BEGIN Data under study
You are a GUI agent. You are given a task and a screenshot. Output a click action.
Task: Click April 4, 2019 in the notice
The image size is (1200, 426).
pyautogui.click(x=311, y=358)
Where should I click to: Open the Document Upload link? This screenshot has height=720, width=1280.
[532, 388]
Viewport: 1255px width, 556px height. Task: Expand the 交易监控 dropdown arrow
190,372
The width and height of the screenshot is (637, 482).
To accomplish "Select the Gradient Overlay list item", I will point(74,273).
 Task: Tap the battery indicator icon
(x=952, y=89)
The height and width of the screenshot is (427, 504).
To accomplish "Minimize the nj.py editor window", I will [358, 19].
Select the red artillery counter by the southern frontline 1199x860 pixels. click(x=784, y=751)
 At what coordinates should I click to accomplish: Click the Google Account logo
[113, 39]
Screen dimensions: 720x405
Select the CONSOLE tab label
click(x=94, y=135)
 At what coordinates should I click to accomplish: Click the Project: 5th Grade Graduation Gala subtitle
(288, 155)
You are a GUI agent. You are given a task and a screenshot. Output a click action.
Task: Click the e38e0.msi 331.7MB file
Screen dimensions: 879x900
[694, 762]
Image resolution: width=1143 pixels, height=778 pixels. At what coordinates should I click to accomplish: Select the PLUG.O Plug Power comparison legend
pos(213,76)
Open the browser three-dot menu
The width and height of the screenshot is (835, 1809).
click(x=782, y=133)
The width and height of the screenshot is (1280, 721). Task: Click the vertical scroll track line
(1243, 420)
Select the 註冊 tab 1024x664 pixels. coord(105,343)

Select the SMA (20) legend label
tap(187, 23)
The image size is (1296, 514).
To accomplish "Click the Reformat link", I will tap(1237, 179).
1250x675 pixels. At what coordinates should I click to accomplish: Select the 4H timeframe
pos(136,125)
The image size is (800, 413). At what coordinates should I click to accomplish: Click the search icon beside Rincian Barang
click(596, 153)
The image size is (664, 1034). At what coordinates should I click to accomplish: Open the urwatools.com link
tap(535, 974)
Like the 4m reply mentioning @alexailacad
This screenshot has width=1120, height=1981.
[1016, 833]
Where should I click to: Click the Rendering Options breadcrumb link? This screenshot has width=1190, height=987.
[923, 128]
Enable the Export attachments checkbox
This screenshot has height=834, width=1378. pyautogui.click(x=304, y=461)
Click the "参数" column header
END Data under study
### Problem to solve
Output all of the data exactly.

### Answer space
You are a GUI agent. You are given a task and a screenshot. Output a click action.
Task: Click April 4, 2019 in the notice
The image size is (1200, 426).
pyautogui.click(x=311, y=358)
Where should I click to: Open the Document Upload link? This screenshot has height=720, width=1280.
[532, 388]
Viewport: 1255px width, 556px height. Task: Expand the 交易监控 dropdown arrow
190,372
The width and height of the screenshot is (637, 482).
To accomplish "Select the Gradient Overlay list item", I will point(74,273).
 Task: Tap the battery indicator icon
(x=952, y=89)
The height and width of the screenshot is (427, 504).
To accomplish "Minimize the nj.py editor window", I will [358, 19].
Select the red artillery counter by the southern frontline 1199x860 pixels. click(x=784, y=751)
 At what coordinates should I click to accomplish: Click the Google Account logo
[113, 39]
Screen dimensions: 720x405
Select the CONSOLE tab label
click(x=94, y=135)
 At what coordinates should I click to accomplish: Click the Project: 5th Grade Graduation Gala subtitle
(288, 155)
You are a GUI agent. You are given a task and a screenshot. Output a click action.
Task: Click the e38e0.msi 331.7MB file
Screen dimensions: 879x900
[694, 762]
Image resolution: width=1143 pixels, height=778 pixels. At what coordinates should I click to accomplish: Select the PLUG.O Plug Power comparison legend
pos(213,76)
Open the browser three-dot menu
The width and height of the screenshot is (835, 1809).
click(x=782, y=133)
The width and height of the screenshot is (1280, 721). Task: Click the vertical scroll track line
(1243, 420)
Select the 註冊 tab 1024x664 pixels. coord(105,343)

Select the SMA (20) legend label
tap(187, 23)
The image size is (1296, 514).
To accomplish "Click the Reformat link", I will tap(1237, 179).
1250x675 pixels. At what coordinates should I click to accomplish: Select the 4H timeframe
pos(136,125)
The image size is (800, 413). At what coordinates should I click to accomplish: Click the search icon beside Rincian Barang
click(596, 153)
The image size is (664, 1034). At what coordinates should I click to accomplish: Open the urwatools.com link
tap(535, 974)
Like the 4m reply mentioning @alexailacad
This screenshot has width=1120, height=1981.
[1016, 833]
Where should I click to: Click the Rendering Options breadcrumb link? This screenshot has width=1190, height=987.
[923, 128]
Enable the Export attachments checkbox
This screenshot has height=834, width=1378. pyautogui.click(x=304, y=461)
Click the "参数" column header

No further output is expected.